出版から15年が経過した今、河村氏は市長職を離れ、国政の場で活動を続ける。果たして本書で描かれたビジョンはどれほど実現したのか。
河村氏の政治哲学は、庶民目線の改革を地方から全国へ波及させるというものだ。本書は、河村氏が2009年に名古屋市長に就任して以降の闘いを軸に、既存の政治システムへの痛烈な批判を展開している。全体の構造は、序章から5章プラス対談で構成され、河村氏の名古屋弁を交えたストレートな語り口が特徴的だ。主な要点を以下にまとめる。
1. 市長辞職とリコール運動の背景(序章・第1章)
河村氏は、市民税の恒久減税(10%カット)と市議会議員報酬の半減(年1600万円から800万円へ)を公約に掲げ、市長に就任。しかし、市議会がこれを拒否したため、政令指定都市初の市議会解散リコール(住民投票による解散請求)を決断。

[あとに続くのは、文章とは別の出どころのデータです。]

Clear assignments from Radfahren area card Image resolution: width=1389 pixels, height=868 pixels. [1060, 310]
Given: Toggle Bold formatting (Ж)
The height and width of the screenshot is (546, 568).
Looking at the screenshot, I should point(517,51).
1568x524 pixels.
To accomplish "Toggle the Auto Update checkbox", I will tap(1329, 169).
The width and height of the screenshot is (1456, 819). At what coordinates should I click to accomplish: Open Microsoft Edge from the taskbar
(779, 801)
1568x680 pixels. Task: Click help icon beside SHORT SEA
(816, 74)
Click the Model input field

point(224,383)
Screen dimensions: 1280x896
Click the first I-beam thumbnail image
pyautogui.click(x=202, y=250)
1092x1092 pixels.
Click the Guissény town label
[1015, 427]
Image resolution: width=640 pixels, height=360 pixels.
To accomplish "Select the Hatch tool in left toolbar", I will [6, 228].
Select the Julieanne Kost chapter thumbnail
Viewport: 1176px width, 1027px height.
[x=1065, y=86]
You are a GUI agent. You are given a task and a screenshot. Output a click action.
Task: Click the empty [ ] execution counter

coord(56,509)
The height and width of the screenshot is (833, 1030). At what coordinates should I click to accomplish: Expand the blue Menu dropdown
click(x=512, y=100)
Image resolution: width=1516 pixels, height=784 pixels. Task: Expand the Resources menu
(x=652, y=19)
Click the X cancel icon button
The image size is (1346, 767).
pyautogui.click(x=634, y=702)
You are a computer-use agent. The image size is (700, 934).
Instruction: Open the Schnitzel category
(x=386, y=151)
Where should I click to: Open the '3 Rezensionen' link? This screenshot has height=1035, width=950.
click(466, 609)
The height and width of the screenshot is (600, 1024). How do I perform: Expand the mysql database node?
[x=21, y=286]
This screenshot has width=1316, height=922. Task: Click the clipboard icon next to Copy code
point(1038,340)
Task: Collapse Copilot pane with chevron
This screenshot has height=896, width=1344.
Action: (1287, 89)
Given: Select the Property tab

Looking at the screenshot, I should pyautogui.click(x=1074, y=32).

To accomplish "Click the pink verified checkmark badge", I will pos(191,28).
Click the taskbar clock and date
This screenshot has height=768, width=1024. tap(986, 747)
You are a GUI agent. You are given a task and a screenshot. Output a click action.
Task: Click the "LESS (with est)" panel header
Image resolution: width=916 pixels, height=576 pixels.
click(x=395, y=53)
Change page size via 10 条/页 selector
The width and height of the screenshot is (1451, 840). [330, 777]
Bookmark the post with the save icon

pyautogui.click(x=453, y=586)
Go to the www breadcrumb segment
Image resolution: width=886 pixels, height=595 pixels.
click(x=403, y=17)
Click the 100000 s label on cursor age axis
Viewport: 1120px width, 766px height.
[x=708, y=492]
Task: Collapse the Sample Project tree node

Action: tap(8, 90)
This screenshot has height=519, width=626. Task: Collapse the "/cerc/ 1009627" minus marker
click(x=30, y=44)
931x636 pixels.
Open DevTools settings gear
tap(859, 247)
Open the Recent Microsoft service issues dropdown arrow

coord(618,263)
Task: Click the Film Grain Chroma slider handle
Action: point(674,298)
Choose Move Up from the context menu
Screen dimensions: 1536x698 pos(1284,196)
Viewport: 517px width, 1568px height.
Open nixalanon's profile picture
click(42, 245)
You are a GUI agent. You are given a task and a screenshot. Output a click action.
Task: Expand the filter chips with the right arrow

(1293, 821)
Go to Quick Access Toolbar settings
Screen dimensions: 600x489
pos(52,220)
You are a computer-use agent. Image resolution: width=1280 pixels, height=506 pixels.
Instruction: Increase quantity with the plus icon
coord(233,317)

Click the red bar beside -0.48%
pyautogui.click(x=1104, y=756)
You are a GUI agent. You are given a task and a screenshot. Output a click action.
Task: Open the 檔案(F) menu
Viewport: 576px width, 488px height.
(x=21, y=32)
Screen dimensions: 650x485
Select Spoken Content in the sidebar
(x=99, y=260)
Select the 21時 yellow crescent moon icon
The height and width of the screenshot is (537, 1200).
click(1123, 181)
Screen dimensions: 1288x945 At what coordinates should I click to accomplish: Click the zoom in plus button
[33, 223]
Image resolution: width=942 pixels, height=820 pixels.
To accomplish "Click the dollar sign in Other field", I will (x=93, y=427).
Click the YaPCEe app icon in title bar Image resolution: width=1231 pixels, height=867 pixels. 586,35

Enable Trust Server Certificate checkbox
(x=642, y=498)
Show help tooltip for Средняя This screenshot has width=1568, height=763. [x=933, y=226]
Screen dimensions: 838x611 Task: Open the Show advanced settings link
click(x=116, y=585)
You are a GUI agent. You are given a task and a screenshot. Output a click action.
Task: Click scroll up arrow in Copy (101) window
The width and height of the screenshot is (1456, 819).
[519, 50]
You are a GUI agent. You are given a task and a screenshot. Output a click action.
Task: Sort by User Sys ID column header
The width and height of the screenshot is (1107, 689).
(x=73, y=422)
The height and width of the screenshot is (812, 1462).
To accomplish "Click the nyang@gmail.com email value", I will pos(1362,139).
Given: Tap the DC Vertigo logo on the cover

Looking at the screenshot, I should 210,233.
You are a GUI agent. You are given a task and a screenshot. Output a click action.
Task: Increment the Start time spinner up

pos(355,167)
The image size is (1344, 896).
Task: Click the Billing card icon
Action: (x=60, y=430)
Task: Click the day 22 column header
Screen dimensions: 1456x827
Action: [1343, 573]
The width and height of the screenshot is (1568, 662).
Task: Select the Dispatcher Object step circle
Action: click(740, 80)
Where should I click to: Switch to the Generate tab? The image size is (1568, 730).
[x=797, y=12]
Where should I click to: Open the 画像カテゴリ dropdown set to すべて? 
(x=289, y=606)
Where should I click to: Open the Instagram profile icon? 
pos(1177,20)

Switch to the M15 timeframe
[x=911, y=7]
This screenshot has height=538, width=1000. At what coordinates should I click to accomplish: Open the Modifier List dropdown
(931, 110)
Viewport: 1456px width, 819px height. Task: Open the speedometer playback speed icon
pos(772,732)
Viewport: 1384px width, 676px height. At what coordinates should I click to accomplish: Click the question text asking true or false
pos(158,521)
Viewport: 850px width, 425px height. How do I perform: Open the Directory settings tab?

2010年に46万を超える署名を集め、リコール成立に成功したものの、市議会の抵抗で一時無効とされた経緯を詳述している。河村氏はこれを「庶民革命」の第一歩とし、市長職を辞して再選挙に挑む理由を「民意を問うため」と説明。官僚や議員の既得権益が民主主義を阻害していると痛罵する。
2. 改革の具体策とQ&A(第2章)
減税の経済効果を強調し、税負担軽減が消費を活性化させ、結果として税収増につながると主張。行政改革として、公務員の天下り廃止、公共サービスの民営化、議員特権(高額報酬、海外視察など)の撤廃を提唱。読者の疑問に答える形で、「減税で財政が破綻しないか?」「リコールはパフォーマンスか?」といった点を論理的に反駁。河村氏の家業(古紙回収業)経験からくる中小企業目線の視点が光る。
3. 地域変革のビジョン(第3章・第4章)
愛知県知事(当時)の大村秀章氏との対談で、「中京都構想」(名古屋を首都機能の一部に移す)を提案。地方自治の限界として、中央集権の弊害を指摘し、税源移譲や住民参加型の民主主義を求める。河村氏は「楽市・楽座」の精神を現代的に解釈し、公平な市場と市民主導の政治を理想とする。
4. 全国への波及と批判(第5章・対談)
大阪府知事(当時)の橋下徹氏との対談で、日本の「なんちゃって民主主義」を批判。中央政界の腐敗を糾弾し、河村氏自らが「総理を狙う男」として、全国減税(減税日本)の実現を宣言。ポピュリズムと揶揄されるスタイルを逆手に取り、市民直接参加の政治を推進する。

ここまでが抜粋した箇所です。